### EXERCISE
Go through the records below and show every line with the string "computer".

### SOURCE INFORMATION
------------------------------------------------------------

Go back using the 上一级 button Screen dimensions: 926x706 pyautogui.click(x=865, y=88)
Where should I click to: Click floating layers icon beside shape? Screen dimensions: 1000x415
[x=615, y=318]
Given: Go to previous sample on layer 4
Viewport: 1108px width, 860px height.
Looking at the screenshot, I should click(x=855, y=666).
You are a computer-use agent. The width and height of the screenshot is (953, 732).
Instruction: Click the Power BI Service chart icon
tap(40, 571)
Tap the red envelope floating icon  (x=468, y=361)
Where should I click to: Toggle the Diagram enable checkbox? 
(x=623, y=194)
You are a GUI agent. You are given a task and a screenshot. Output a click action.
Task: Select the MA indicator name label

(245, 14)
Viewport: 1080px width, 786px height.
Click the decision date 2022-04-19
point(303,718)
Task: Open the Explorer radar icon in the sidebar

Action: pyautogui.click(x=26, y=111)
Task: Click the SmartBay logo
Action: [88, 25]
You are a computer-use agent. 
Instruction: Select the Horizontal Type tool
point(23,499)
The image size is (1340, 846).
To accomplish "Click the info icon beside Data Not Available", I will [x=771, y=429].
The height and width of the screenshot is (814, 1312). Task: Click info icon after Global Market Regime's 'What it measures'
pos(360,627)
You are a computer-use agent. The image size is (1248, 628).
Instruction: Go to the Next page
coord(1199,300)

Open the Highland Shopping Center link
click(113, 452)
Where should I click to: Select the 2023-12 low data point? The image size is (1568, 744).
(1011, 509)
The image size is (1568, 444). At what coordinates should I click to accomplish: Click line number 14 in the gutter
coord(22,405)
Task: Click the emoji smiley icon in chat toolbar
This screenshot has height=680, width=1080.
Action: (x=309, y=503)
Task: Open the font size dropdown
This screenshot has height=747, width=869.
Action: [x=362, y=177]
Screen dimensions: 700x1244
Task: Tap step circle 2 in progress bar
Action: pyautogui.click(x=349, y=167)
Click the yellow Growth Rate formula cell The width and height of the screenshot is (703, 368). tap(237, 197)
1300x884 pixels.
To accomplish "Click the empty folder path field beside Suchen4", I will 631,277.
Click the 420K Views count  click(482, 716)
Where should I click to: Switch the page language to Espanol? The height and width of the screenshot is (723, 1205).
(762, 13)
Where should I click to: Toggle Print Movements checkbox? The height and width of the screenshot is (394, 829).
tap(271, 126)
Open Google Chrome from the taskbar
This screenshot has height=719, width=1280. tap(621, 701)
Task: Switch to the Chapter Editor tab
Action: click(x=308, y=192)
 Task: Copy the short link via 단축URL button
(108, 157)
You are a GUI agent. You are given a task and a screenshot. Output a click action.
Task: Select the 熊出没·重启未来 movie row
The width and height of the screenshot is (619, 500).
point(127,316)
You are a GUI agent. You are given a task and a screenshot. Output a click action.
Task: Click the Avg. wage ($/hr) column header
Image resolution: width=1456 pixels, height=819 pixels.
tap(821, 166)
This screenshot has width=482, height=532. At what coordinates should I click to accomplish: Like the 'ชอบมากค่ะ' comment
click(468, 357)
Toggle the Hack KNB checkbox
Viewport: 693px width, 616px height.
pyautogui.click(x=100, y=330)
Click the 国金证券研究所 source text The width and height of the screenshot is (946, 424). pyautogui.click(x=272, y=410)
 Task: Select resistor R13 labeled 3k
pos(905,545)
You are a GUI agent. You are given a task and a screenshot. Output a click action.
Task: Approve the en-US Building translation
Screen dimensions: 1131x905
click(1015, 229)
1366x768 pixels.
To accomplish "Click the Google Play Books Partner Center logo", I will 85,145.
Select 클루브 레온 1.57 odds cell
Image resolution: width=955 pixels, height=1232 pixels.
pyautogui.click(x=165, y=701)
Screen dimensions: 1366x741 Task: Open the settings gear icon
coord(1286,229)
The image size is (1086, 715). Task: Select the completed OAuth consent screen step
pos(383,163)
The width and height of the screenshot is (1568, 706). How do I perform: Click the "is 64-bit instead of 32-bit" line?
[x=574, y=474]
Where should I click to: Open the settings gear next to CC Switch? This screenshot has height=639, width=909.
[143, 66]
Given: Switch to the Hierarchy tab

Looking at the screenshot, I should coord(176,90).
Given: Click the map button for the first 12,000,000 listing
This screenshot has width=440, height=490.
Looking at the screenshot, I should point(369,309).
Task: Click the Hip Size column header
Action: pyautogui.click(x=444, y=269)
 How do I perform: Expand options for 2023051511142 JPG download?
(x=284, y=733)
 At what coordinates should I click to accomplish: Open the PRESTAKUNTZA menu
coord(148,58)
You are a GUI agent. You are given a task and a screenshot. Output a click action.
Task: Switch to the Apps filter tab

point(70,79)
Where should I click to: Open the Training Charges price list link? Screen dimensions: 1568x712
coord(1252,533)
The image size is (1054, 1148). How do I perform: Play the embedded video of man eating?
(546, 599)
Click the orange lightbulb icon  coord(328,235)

------------------------------------------------------------

### WRITTEN REPLY
You are a computer-use agent. The width and height of the screenshot is (953, 732).
You are a computer-use agent. 
You are a computer-use agent. The image size is (1248, 628).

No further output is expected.